Brendan tells us he is back to prove he is not just a "dumpling guy". He wants to make sure his chocolate work is perfect. But he is having trouble getting his domes out of the mould. Kirsten asks if he put them in the fridge. Oops! Time magically goes by and Brendan takes his domes out of the freezer and they fall out perfectly. All's well that ends with strategic edits.

Meanwhile, Khanh is whispering sweet nothings to his spheres. He loves them. The relationship quickly sours though as the sphere cracks in his hands as he tries to dip it in the green chocolate. Khanh gets his second sphere out of the fridge and then for some reason tries to tie the balloon up while it is still in the fridge. It's a nightmare for the camera guy, the fridge is beeping at him like it does when you can't decide what to have for dinner, but it's also not a good working space for Khanh, either, who snaps the top off with his "fat" fingers.

It was Khanh's last sphere so he proceeds to have a meltdown. Jock comes over for one of his signature stern daddy pep talks. He tells him just to "steam through it" and that he is the "the last-minute master". Khanh wishes Katy Perry was here.

Jock says he doesn't want to "pickle anyone's melon" but there's only 15 minutes to go! I guess it's a thing people say in Scotland?

Khanh looks like he is ready to give up. He patches up the broken sphere with a bit of extra tempered chocolate then dips it in his chocolate. For some reason he didn't bother with the stripes so now it is looking more like a Granny Smith apple, but actually that sounds like a better cocktail to me.

Simon has managed to pull all his elements together, but as he tries to take his watermelon off the baking paper, he snaps the sphere in half. He now has to use his back-up watermelon that looks more like a beach ball than a watermelon, but it would be weird if Simon won anyway to be honest.

Khanh is stressing out. Jock's pep talk did not help. Andy wants to give him a hug but says he can't. Can Andy just work from home now? Or just go home? Either/or.

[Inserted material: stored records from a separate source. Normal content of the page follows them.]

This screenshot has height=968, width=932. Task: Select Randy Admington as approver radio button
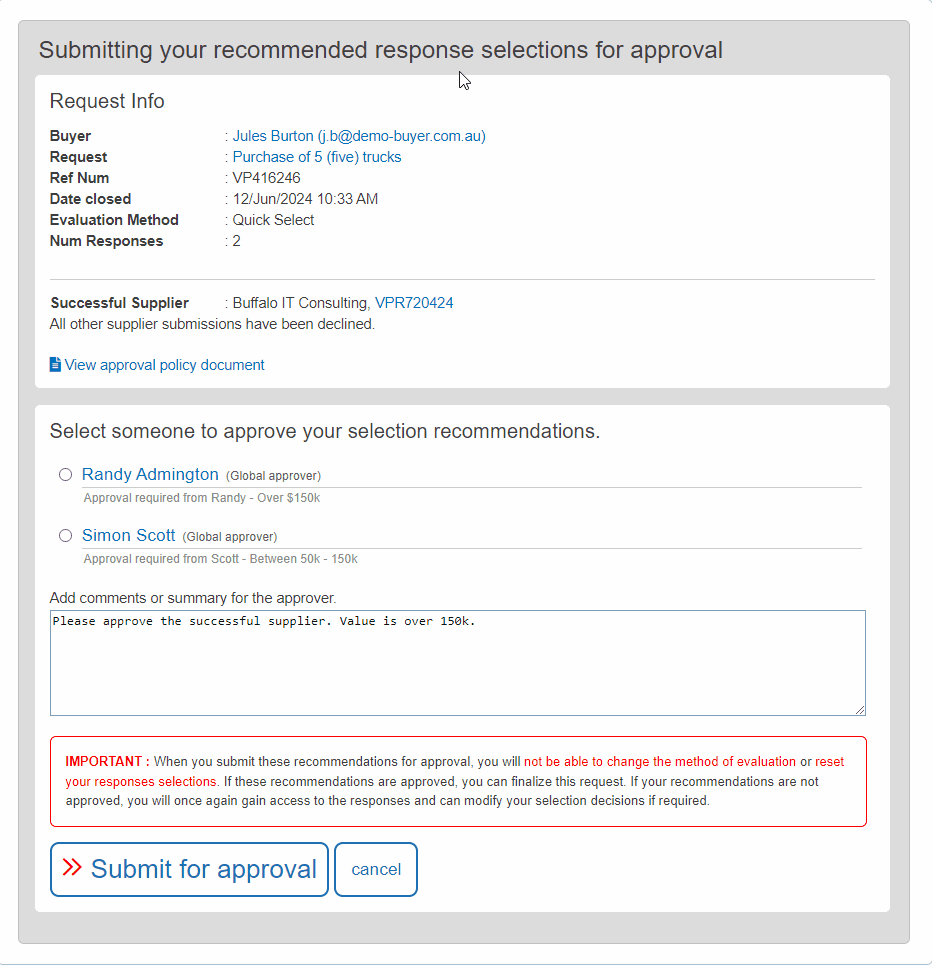65,474
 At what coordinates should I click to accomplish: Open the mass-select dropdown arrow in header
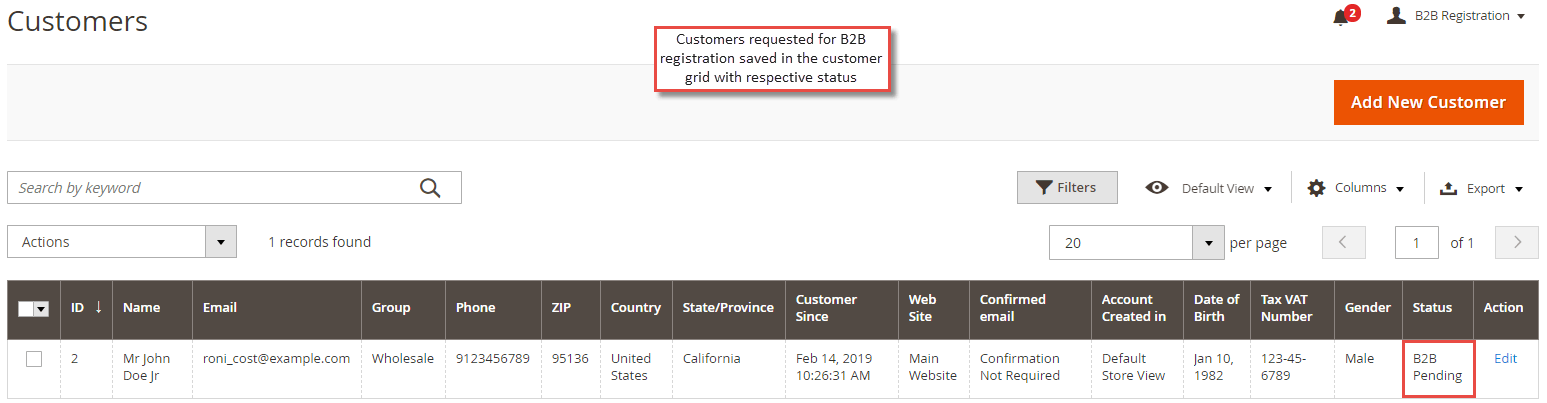(42, 309)
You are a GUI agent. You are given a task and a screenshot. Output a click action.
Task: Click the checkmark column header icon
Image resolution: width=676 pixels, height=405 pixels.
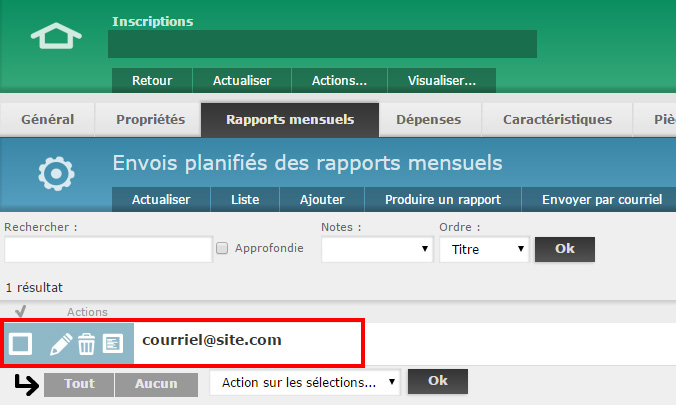20,311
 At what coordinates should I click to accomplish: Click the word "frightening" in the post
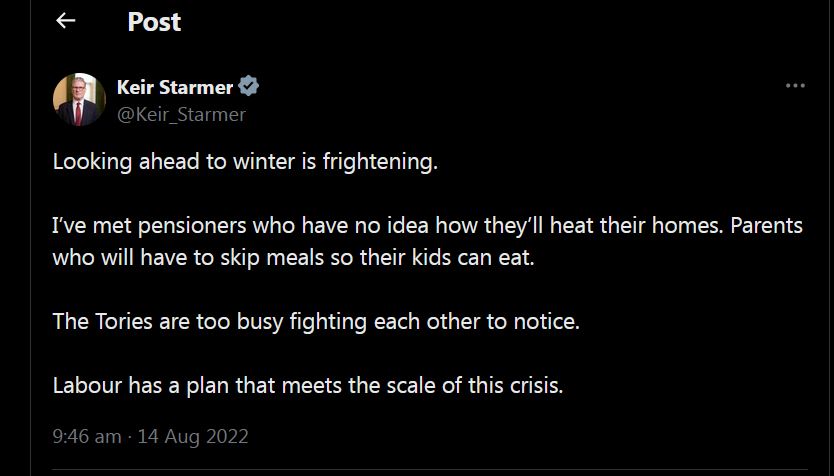pos(379,162)
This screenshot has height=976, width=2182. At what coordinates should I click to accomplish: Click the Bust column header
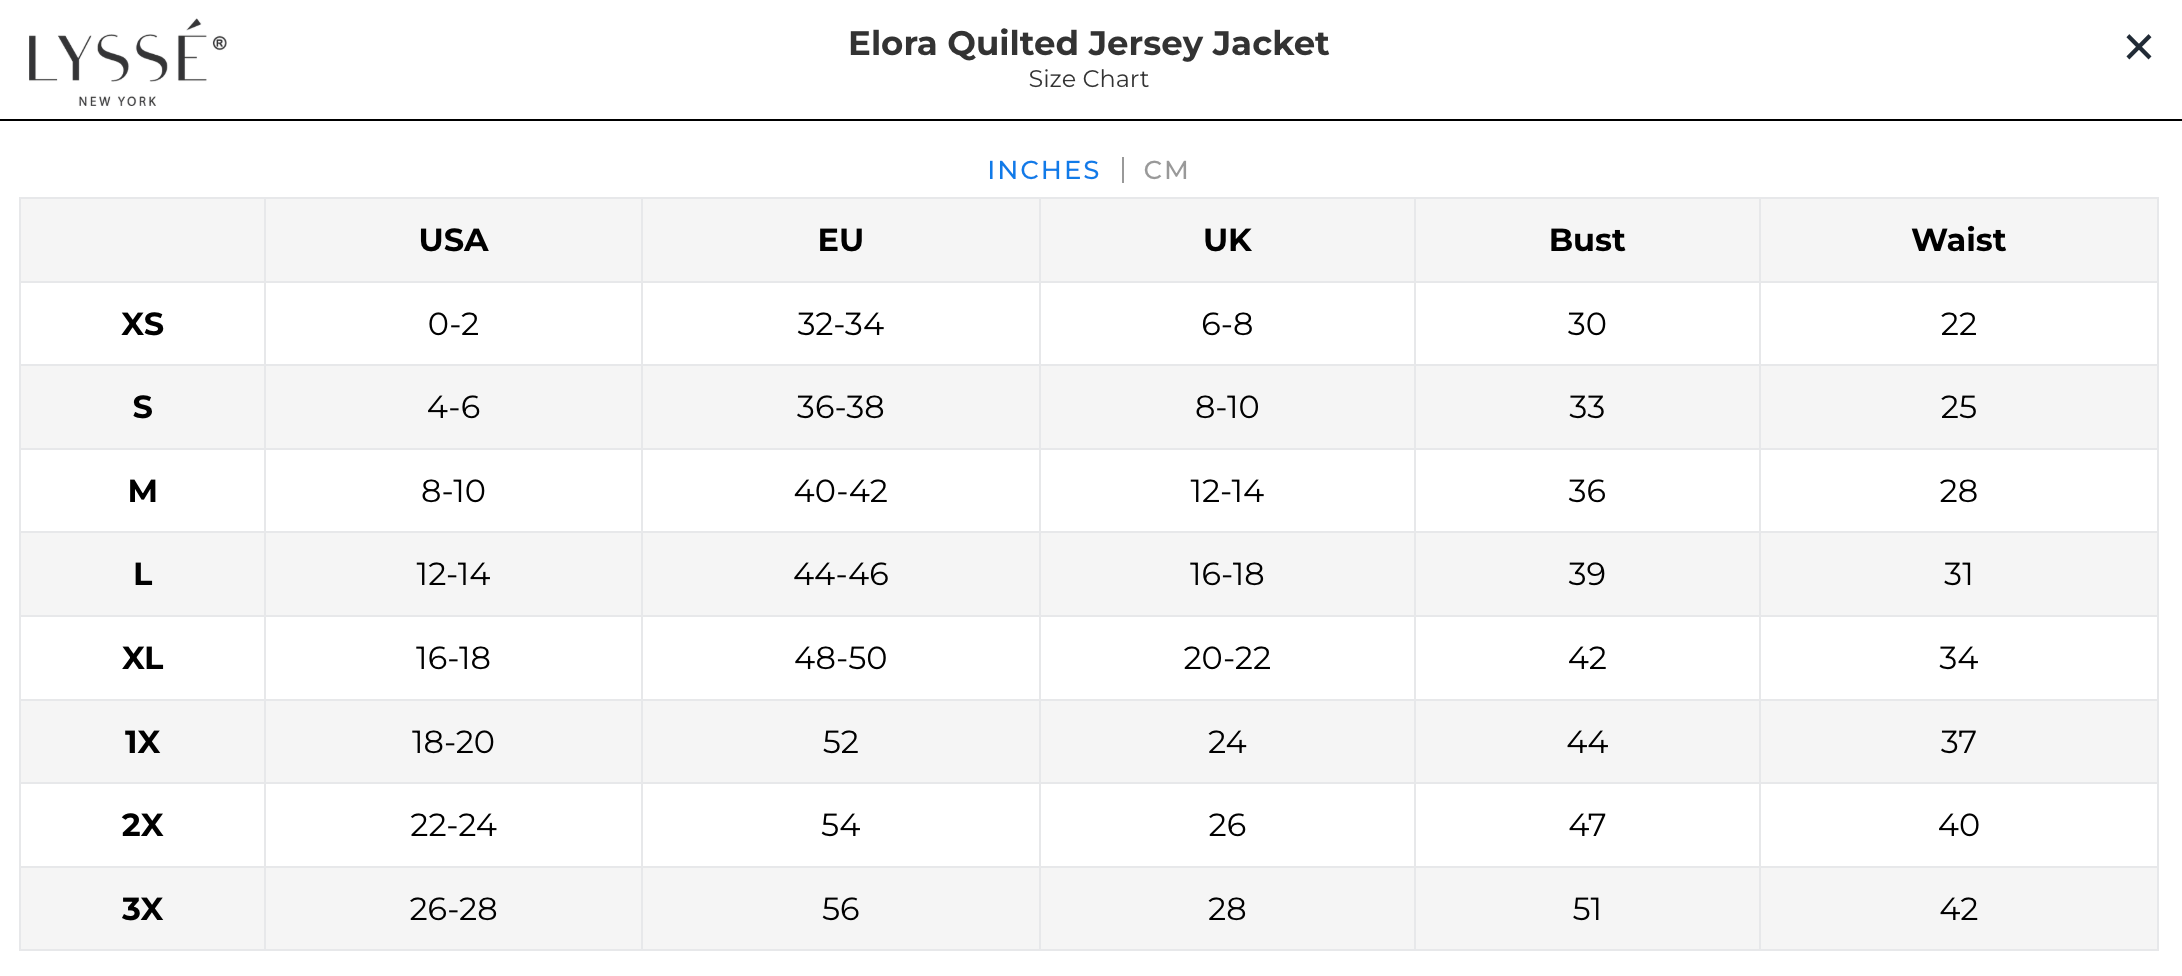[1586, 241]
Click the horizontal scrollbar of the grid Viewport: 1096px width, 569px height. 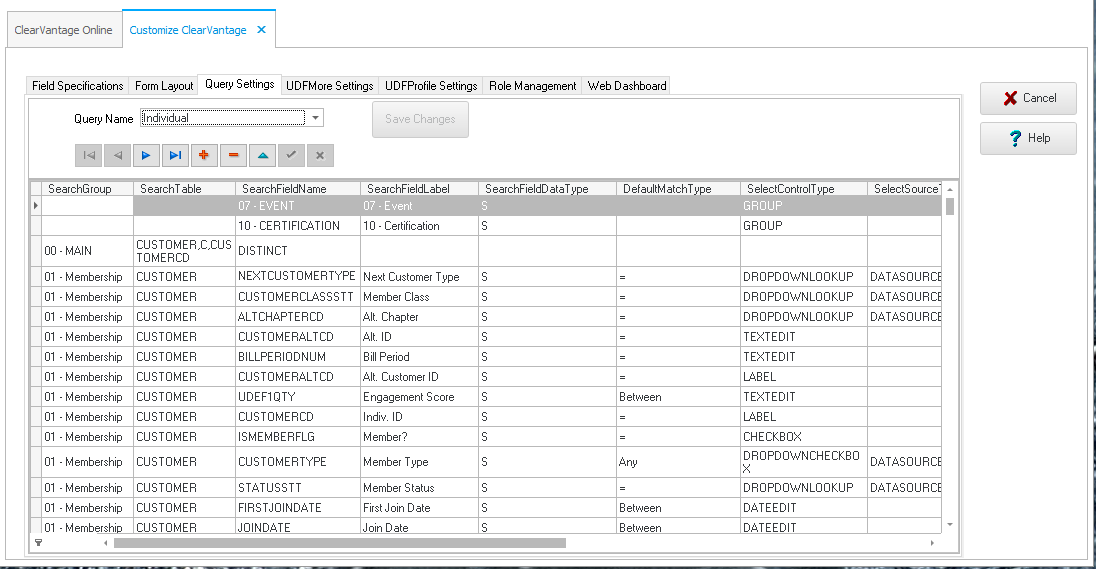pyautogui.click(x=340, y=543)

One minute to go and Khanh decides to paint on his lighter green stripes with a paint brush. It looks like something a home-schooled child might do during "art" lessons.

So time is up and now the contestants each have three minutes to plate up their dish for the judges, who are all sitting awkwardly around the judging table like a family who really hates each other.

Brendan plates up his meljito and it looks pretty good. He went a bit rogue with the striping but Kirsten says it still looks good. Andy says it "eats really well" and the chantilly was "thick".

Khanh is next. He has all the elements done but the watermelon looks pretty average with his hand-painted stripes. He tells the judges it was challenging and his watermelon looks more like a Ninja Turtle. Melissa likes the freeze-dried raspberries, but presumably the freeze-dried raspberries are in every dish so that's not really a compliment to Khanh? 

Simon plates up. He is hoping, as his mum has told him for most of his life, that it's what's on the inside that counts. Melissa comments multiple time on how it's so thick. Simon must be happy to hear that. She also says the jelly had good flavour and the watermelon had a uniform look, which is a pretty boring compliment but Simon will take it. Andy says he needs to gain finesse. Ooh, fancy word, Andy!

Emelia puts her layers in easily and thinks she has done a really good job. Kirsten says she can't fault any of it and should be congratulated. Melissa says Emelia is "fantastic". Jock is impressed with her skillful chocolate work. Andy says he only has three words to add to that – Hard. To. Beat. – because he didn't think "cracker" or "banging" was appropriate for this moment.

Jock says that there was only one dish that was close enough to Kirsten's and even though there is a long pause, the camera pans on Emelia and she is looking preeetty smug. Emelia is the winner! She says she was feeling crappy last week, but is now so happy. Emelia has the same deadpan expression she always has on, so I guess we will take her word for it!